**Work item:** What you return must be the lines from the first one below through the one containing "Task: Select 绑定IP in the top navigation", exactly and with pictures excluded.

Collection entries

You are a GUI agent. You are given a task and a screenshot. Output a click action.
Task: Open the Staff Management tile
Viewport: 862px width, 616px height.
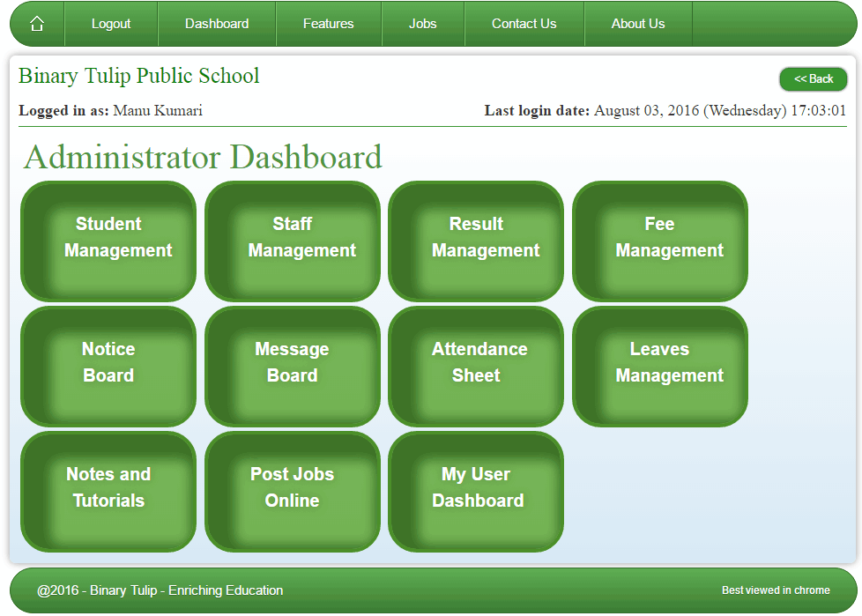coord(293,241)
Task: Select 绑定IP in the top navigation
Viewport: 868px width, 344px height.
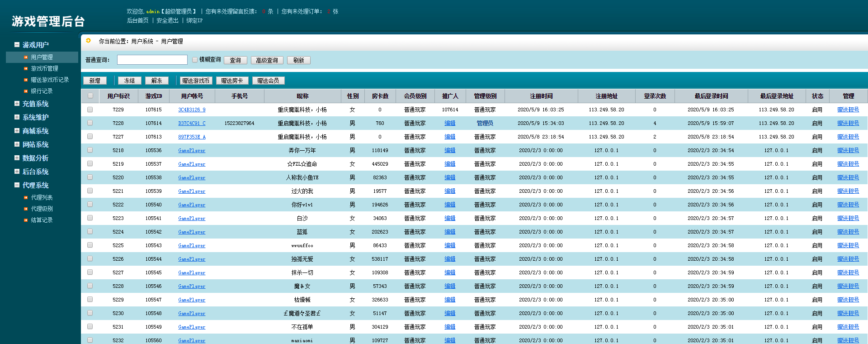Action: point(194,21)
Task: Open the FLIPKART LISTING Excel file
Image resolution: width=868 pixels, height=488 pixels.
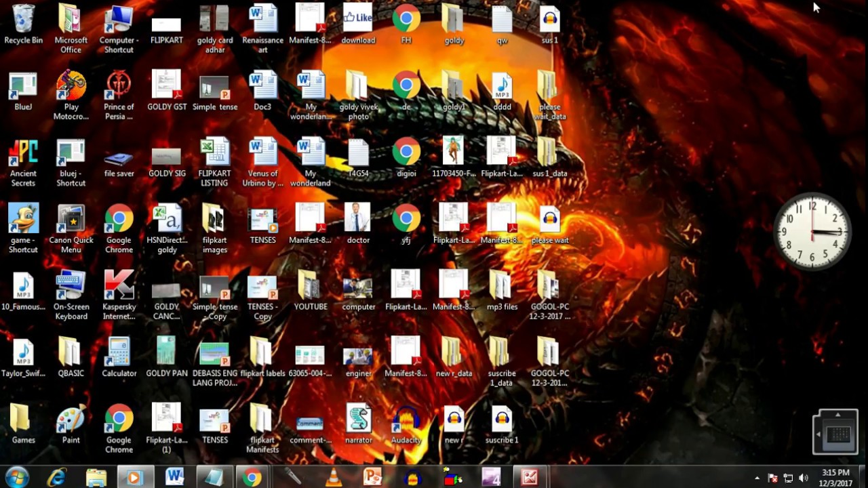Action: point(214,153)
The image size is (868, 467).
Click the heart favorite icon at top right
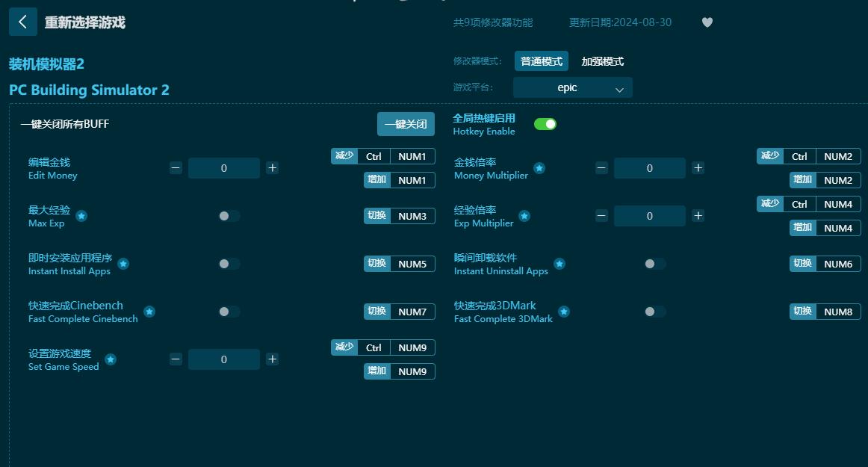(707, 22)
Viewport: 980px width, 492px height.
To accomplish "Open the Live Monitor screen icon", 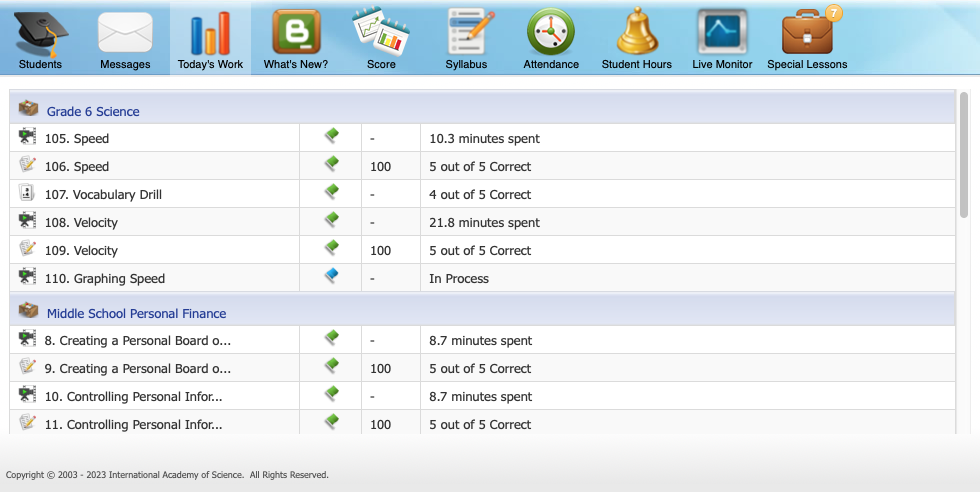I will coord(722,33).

**Solution to this exercise:**
You are a GUI agent. You are given a task and a screenshot. Output a click action.
Task: Open the Staff Management tile
Viewport: 862px width, 616px height.
coord(293,241)
Task: Select 绑定IP in the top navigation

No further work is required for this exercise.